Sultan Agung bertakhta Kesultanan Mataram Islam hingga wafatnya pada 1645. Ia amat menentang Belanda atau VOC dan dua kali menyerang Batavia pada 1628 dan 1629 meskipun belum sepenuhnya berhasil.

Gejolak di Era Amangkurat I

Sejak 1646, Raden Mas Sayidin menggantikan posisi ayahnya, Sultan Agung, yang wafat tahun 1646. Raden Mas Sayidin dinobatkan sebagai Sultan Mataram Islam ke-5 dengan gelar Susuhunan Amangkurat I.

Berbeda dengan Sultan Agung yang gigih melawan Belanda, Amangkurat I justru bersikap lebih lunak terhadap kaum penjajah. Tahun 1646, misalnya, Amangkurat I menjalin perjanjian dengan VOC.

Isi perjanjian tersebut antara lain pihak VOC diizinkan membuka pos-pos dagang di wilayah Mataram, sedangkan pihak Mataram diperbolehkan berdagang ke pulau-pulau lain yang dikuasai VOC.

Dalam Mengenal Budaya Nasional: Trah Raja-raja Mataram di Tanah Jawa (2017), Joko Darmawan menerangkan, cara memerintah Amangkurat I tidak disetujui oleh beberapa kalangan, termasuk adiknya yang bernama Raden Mas Alit.

Raden Mas Alit, adik Amangkurat I, tidak setuju dengan caranya memerintah dan meluncurkan aksi perlawanan. Tahun 1647, ibu kota Kesultanan Mataram Islam dipindahkan dari Kotagede ke Plered, masih termasuk wilayah Daerah Istimewa Yogyakarta (DIY) sekarang.

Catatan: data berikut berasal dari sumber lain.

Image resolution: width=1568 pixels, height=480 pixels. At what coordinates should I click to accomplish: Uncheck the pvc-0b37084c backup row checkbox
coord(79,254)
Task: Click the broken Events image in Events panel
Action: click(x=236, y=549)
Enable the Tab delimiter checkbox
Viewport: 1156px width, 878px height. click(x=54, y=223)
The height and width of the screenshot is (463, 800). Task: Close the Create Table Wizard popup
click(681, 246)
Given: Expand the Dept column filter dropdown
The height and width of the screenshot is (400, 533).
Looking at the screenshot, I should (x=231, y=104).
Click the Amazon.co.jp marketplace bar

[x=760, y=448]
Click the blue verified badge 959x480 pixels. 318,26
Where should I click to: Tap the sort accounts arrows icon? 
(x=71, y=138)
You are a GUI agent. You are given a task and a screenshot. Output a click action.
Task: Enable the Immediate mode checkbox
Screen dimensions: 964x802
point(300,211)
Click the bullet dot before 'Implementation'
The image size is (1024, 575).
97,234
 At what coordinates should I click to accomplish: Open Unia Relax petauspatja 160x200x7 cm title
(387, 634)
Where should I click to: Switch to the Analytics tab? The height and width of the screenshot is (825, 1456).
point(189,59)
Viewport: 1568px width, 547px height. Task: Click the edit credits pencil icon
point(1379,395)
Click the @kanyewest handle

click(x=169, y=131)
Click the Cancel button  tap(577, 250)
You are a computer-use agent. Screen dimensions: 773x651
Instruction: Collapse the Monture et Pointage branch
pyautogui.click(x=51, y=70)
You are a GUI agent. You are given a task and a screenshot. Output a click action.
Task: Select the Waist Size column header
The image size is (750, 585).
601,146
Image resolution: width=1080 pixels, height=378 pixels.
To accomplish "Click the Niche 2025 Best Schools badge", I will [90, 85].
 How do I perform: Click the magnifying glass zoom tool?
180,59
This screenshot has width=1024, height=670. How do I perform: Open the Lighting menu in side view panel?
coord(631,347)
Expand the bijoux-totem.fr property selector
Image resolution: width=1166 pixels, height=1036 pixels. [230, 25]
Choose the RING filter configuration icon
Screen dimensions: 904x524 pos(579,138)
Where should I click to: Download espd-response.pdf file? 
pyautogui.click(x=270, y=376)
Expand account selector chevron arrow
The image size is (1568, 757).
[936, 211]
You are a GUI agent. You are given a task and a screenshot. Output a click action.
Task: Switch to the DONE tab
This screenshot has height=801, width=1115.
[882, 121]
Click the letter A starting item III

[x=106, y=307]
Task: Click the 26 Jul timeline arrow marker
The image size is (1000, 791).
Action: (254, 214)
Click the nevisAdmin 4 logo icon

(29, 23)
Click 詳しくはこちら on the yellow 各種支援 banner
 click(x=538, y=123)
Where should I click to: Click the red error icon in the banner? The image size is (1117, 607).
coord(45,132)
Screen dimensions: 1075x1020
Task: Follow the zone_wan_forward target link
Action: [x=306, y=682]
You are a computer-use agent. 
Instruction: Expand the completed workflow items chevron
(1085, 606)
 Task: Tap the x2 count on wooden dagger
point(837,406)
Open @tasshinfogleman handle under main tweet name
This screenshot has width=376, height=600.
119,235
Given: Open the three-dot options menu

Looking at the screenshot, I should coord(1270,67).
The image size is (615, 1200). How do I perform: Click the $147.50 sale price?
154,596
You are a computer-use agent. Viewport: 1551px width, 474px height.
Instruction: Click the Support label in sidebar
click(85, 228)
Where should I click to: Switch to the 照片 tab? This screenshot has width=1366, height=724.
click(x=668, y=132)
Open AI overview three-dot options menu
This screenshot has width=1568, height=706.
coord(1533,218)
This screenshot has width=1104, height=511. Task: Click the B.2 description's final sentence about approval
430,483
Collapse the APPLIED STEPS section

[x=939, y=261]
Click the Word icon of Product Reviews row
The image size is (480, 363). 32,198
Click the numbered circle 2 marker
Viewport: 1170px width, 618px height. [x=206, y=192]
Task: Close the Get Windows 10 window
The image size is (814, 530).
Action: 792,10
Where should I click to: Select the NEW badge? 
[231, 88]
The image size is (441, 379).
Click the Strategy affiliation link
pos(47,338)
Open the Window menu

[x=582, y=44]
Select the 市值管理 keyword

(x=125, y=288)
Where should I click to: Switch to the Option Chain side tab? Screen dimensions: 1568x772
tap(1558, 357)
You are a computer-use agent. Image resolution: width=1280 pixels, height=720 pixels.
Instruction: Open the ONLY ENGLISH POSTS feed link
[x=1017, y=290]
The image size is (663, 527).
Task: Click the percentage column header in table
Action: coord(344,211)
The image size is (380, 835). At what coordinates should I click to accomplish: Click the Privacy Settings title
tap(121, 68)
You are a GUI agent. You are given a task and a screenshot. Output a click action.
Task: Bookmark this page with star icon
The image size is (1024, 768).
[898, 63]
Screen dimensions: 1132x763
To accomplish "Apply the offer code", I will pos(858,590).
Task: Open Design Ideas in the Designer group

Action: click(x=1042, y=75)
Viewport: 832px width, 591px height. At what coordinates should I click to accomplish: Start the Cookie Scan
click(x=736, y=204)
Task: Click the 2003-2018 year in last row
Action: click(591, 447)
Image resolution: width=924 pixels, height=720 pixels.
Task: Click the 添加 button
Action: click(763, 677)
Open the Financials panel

Pemberontakan Raden Mas Alit berpuncak pada 1678 yang berakhir dengan tewasnya adik Amangkurat I itu dan menelan ribuan korban jiwa.

Trunojoyo Mengancam Takhta Mataram

Berikutnya, giliran salah satu anak Amangkurat I, Raden Mas Rahmat atau Pangeran Adipati Anom, yang bergolak.

Adipati Anom sejatinya berstatus sebagai putra mahkota, namun ada kabar yang menyebutkan bahwa gelar tersebut akan dialihkan kepada anak Amangkurat I lainnya yakni Pangeran Singasari.

Pangeran Adipati Anom pun merencanakan pemberontakan terhadap takhta ayahnya. Ia kemudian mengajak Trunojoyo, putra penguasa Madura, untuk melaksanakan misi tersebut pada 1670.

Mien A. Rifai dalam Manusia Madura (2007), menjelaskan, Trunojoyo menyanggupi karena ia ingin Madura merdeka dari penguasaan Kesultanan Mataram Islam di bawah kepemimpinan Amangkurat I.

Pada 1674, Trunojoyo mendeklarasikan kemerdekaan Madura. Ia menjadi raja di Madura bahkan berniat mengambil-alih kekuasaan Mataram.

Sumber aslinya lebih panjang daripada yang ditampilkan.